Please copy every line from the following entries in which the word "computer" appears.
::::
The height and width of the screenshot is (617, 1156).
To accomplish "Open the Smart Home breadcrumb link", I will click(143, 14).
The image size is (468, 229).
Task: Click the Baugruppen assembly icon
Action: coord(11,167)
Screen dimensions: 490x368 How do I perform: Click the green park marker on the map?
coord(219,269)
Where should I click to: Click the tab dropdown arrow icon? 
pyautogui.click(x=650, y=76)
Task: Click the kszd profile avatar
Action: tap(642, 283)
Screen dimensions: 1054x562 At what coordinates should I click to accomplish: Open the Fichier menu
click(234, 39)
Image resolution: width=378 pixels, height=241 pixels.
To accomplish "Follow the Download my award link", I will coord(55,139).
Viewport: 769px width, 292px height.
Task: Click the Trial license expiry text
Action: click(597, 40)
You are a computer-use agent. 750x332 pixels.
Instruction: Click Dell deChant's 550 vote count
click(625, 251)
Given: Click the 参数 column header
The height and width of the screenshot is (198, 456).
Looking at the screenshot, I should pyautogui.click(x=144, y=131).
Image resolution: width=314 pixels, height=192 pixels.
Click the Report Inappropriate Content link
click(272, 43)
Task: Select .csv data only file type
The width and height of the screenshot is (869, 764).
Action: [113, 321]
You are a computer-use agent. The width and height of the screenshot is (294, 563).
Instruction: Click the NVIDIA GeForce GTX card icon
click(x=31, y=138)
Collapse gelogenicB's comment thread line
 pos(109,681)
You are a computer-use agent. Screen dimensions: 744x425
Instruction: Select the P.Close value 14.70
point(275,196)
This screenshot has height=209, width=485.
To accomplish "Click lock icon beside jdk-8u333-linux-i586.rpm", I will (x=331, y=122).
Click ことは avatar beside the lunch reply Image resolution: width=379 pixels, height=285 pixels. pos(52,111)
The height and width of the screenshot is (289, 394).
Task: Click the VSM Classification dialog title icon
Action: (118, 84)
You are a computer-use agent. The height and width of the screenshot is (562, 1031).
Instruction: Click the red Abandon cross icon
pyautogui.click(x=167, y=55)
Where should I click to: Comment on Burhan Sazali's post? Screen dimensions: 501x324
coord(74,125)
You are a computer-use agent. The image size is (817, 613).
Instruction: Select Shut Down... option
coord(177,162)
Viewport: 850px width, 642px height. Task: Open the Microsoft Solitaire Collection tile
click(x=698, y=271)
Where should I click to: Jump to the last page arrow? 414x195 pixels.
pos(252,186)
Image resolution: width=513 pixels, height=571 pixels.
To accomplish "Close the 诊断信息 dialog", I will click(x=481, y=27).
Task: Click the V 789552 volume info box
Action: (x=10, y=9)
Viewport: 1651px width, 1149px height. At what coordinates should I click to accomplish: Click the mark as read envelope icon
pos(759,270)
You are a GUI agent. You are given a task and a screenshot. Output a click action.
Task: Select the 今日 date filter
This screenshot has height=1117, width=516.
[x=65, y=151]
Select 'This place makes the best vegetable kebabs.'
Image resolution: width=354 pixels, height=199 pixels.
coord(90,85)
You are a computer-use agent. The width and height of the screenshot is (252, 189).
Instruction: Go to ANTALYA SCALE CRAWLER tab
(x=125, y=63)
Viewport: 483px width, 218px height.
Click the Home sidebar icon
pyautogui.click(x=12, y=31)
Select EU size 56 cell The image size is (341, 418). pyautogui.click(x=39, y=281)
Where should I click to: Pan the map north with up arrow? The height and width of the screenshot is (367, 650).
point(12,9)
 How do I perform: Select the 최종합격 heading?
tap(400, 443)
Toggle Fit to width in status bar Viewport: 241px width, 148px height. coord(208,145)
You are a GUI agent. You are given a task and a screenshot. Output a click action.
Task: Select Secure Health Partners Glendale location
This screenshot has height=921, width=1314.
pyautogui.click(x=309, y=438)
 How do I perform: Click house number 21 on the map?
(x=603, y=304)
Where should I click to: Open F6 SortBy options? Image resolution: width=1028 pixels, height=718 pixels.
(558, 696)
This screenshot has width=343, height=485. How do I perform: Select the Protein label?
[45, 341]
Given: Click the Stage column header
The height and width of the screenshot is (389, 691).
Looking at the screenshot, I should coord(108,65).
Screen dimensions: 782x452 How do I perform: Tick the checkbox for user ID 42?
::::
▶ **Reply**
You are a computer-use agent. 750x332 pixels.
You are a computer-use agent. The width and height of the screenshot is (294, 563).
You are a computer-use agent. Screen dimensions: 744x425
You are a computer-use agent. The height and width of the screenshot is (562, 1031).
You are a computer-use agent. The image size is (817, 613).
You are a computer-use agent. The width and height of the screenshot is (252, 189).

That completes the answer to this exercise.